Su rostro todavía hoy se debate bien en las aguas verdes, recién salido de un marco en relieve, frente al aliento de los cocodrilos y de los sicomoros. Durante muchos años, fue la viñeta exótica de la alta sociedad de la Costa del Sol, una hoja de té, un silbido de cereza, aunque con un carácter lo suficientemente definido como para aguantar el tipo y al mismo tiempo invocar al diablo y poner los pies sobre el tablero. Dewi Sukarno, la esposa del primer presidente de la historia de Indonesia, era, sobre todo, un golpe de efecto. Mucho más engrasado que Imelda Marcos y Jackie Kennedy, con las que a menudo se les comparaba a la provincia, quizá por su categoría, tan rara para los Hohenlohe y los Windsor, de aristócrata plebeya.

En plena ebullición de trenzas rubias, la primera dama, incontenible y delicada, supo colar su cuerpo menudo en el mapa de pasiones de la España de las suecas. Hasta el punto, que se decía de ella que era la que más cobraba por acudir a las fiestas. Sobre todo, a partir de los ochenta, cuando convertida en la viuda del derrocado héroe, comenzó a simultanear la vida en París y Londres con la de Marbella. Discreta, sutil, rodeada de misterio, la japonesa enamoró a la Costa del Sol, que veía en su figura una especie de verso imposible, el extraño haiku anudado a duras penas entre la delicadeza de la hoja de bambú y el español rudo de las tobillos playeros.

En sus devaneos por la provincia, Dewi estuvo cerca hasta de casarse con el millonario Francisco Paesa. E, incluso, tuvo tiempo, en 1978, de andar a la gresca en TVE, quizá un poco a modo de preludio de las polémicas televisivas que han marcado su existencia en las últimas décadas. La que fuera la esposa favorita del líder indonesio, al que conoció cuando tan sólo contaba con 19 años, siempre se ha caracterizado por ensamblar con elegancia las virtudes que revisten a los jazmines y a las fieras; bella y deslenguada, Sukarno ha sido protagonista de innúmeros escándalos. Algunos justificados, otros, en cambio, debido, en gran parte, a la asintonía cultural y a la mojigatería de la época. Entre estos últimos, el más conocido, el posado que hizo para una revista estadounidense, que le granjeó el odio de los compatriotas de su marido, para los que cualquier tipo de desnudo, incluido el dorsal, significaba un acto de deslealtad y sacrilegio hacia la memoria del gran hombre.

La esposa del líder de Indonesia, cuya llegada a palacio indujo al suicidio a una de las amantes del presidente, nunca ha dejado de lado su enérgica defensa de sí misma, que le llevó, en su acto más extremo, a destrozarle la cara con una copa de vino a la nieta de un mandatario de Filipinas.

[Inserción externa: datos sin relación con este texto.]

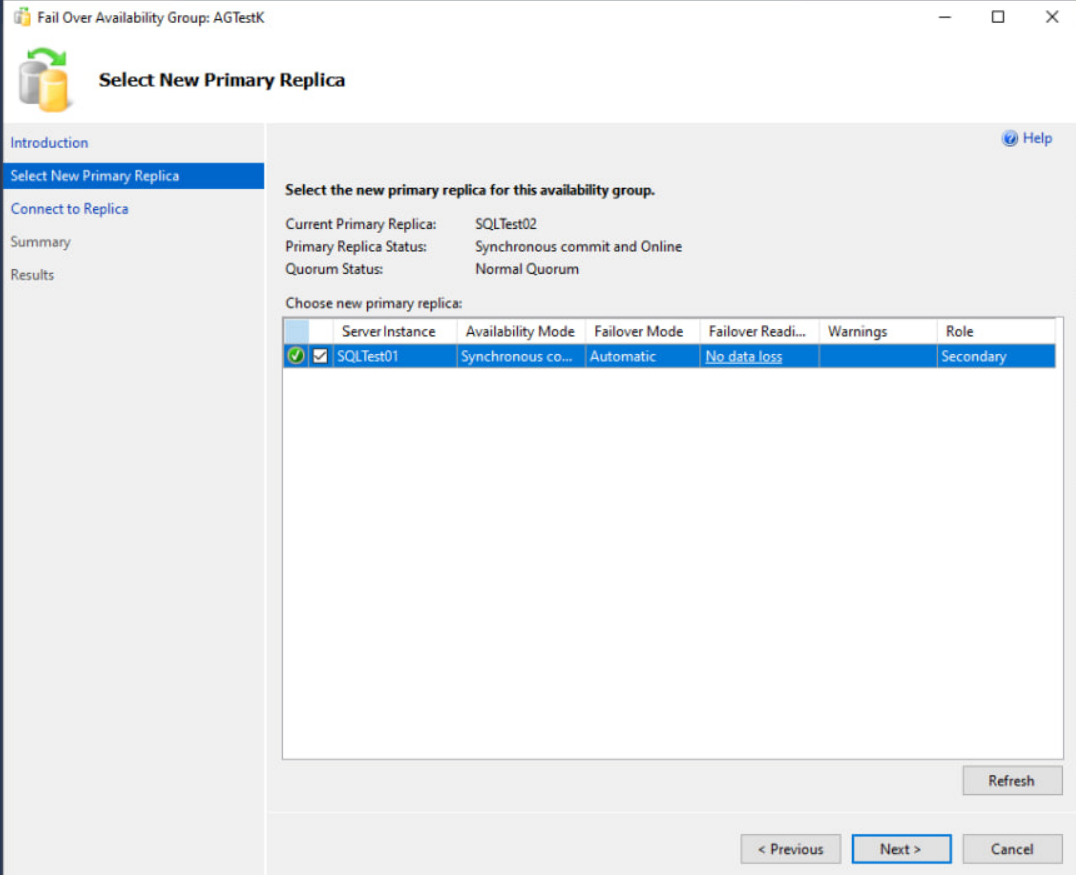Go to Connect to Replica step
Image resolution: width=1076 pixels, height=875 pixels.
coord(69,209)
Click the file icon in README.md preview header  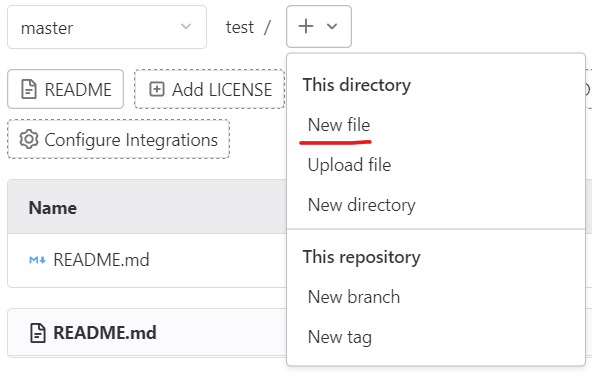[x=38, y=333]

La razón no fue otra que una alusión desafortunada a su origen, que, además de humilde, tiene, según reconoció ella misma, algunas notas cabareteras, a medio camino entre la geisha, el burlesque y la dama de noche.

En la Costa del Sol, sin embargo, no exhibió ninguna de sus credenciales más controvertidas. De hecho, fue siempre admirada por todos; tanto por su belleza como por su aureola de mujer distinguida y batalladora. Un carisma que le ha valido en las últimas décadas para obtener en Japón, su país natal, una suerte de bula diplomática. Dewi Sukarno es la única estrella de la televisión a la que se le permite decir todo lo que le place, a menudo de una franqueza corrosiva, lindando con lo que en su país se entiende como brusco y maleducado.

Mientras acumula querellas, la diva, con carrera también de filántropa, se permite hacer anuncios de productos contra las cucarachas e incluso aparecer vestida de perro. Definitivamente retirada del júbilo nocturno de Marbella, la que fuera la gran musa de Asia en la provincia vive rodeada de gatos, saltando de plató en plató y con ambiciones de semidiosa. En una de sus últimas entrevistas, confesó que quería escribir poesía y viajar a Brasil para capturar una mariposa azul brillante. Sin duda, mucho más de lo que suelen mostrar en occidente las grandes damas de Estado. Con numerosas biografías en una sola vida. Y un susurro de cabaña de arroz junto al estanque casi siempre persiguiendo a su peinado. Entre los flashes de los ochenta, notas para una Marbella con kimono.